Stereographic projections illustrating the crystal orientation of 1000 randomly selected crystals for each loading method and crystal type: (a) pipette-loaded AcNiR, (b) PolyPico-loaded AcNiR, (c) pipette-loaded HEWL and (d) PolyPico-loaded HEWL. The plots represent the direction of the 001 hkl of each crystal (reindexed in P1) relative to the beam direction (z) which is shown as the central ‘+’ into the page. A point at 12 o’clock on the circular projection represents a 90° rotation of the crystal around x whereas the point at 3 o’clock represents a 90° rotation around y. Plots were produced using the module dials.stereographic_projection (Winter et al., 2018 ▸).

Discussion

Acoustic dispensing provides a means of reducing sample consumption for serial crystallography without compromising crystal quality with high-quality diffraction observed using both loading approaches. Acoustic dispensing has been previously exploited in the context of sample delivery, whereas here it is used for loading fixed targets that are subsequently passed to the beamline. This decoupling of acoustic ejection and X-ray data collection is advantageous as time taken to optimize drop ejection, which varies with the composition of the crystal slurry, does not impact the beam time efficiency.

Optimal loading is obtained with crystals less than ∼50 µm in size using cartridges with a 100 µm aperture. Increased hit-rates are obtained as the crystal slurry concentration increases, though settling of larger crystals or clumping can cause the PolyPico aperture to clog with time. This may explain why diffraction hit-rates do not increase as much as expected at the highest slurry concentration (Fig. 2 ▸). At lower crystal concentrations, we observe that the ejection process visibly disturbs the crystal slurry within the cartridge, slowing any settling process and multiple chips can be loaded from the same cartridge. Any long-term crystal settling can also be addressed by removing and reinserting the cartridge to resuspend the crystal slurry. In order to minimize any potential settling for high slurry concentrations, future loading setups will either make use of a rocking system or cartridges will be fed through a capillary fed by a syringe mounted on a rocker as used by Fuller et al. (2017 ▸).

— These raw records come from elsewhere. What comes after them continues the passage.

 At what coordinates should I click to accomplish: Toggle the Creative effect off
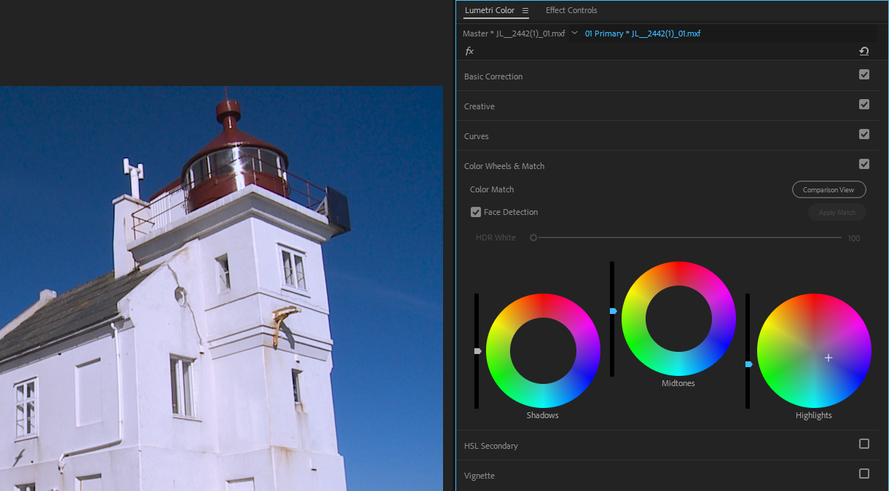coord(864,104)
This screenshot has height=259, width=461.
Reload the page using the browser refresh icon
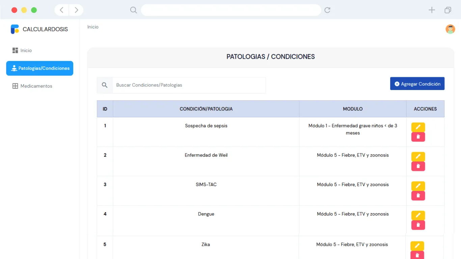[327, 10]
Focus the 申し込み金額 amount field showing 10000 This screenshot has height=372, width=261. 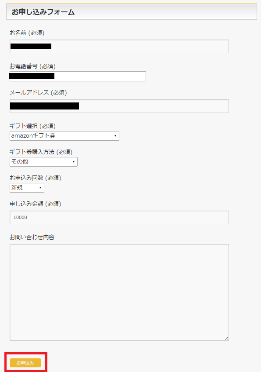coord(119,217)
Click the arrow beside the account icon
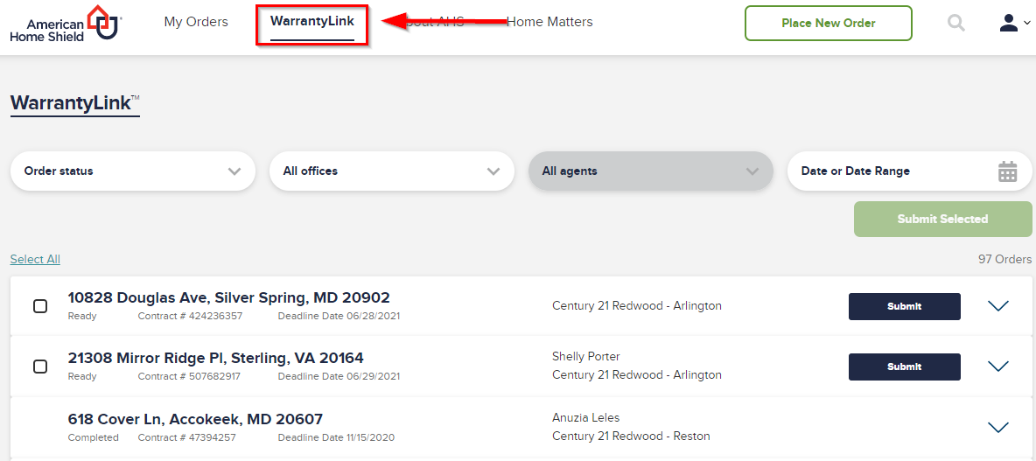Viewport: 1036px width, 461px height. tap(1026, 23)
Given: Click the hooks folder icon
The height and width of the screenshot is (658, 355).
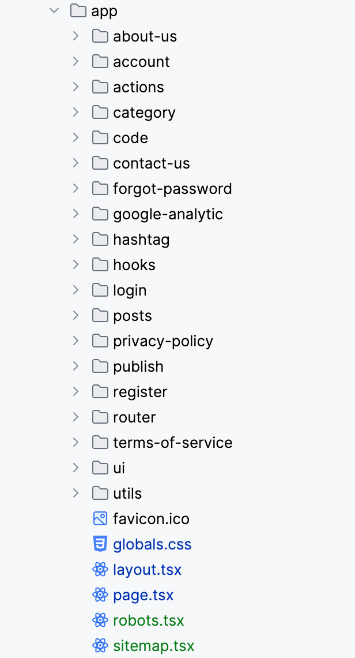Looking at the screenshot, I should (100, 265).
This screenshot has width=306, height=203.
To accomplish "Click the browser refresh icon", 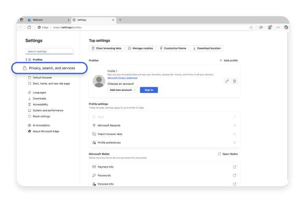I will point(29,27).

While higher diffraction hit-rates can be obtained using traditional pipette loading, this is at the expense of increased sample consumption and the proportion of prepared crystals from which diffraction data are collected (i.e. the absolute hit-rate) falls. To obtain a similar number of indexed images, acoustic dispensing consumes tenfold less crystal slurry (AcNiR, Fig. 2 ▸) than traditional pipette loading at the same sample concentration. Acoustic loading has the additional benefit that an increased fraction of the crystals produced for, and consumed by, the experiment result in diffraction. The success of acoustic loading is dependent on the chemical composition and viscosity of the crystal slurry and the parameters of the acoustic wave need to be optimized for each sample. As more viscous media may not be suitable for acoustic dispensing and the effect of crystal morphology is as yet unclear, acoustic loading of fixed targets is very much a complementary technique to pipette loading. We have demonstrated, however, that if samples are scarce, acoustic loading can help ensure a larger fraction of crystals see the X-ray beam and reduce the volume of sample required.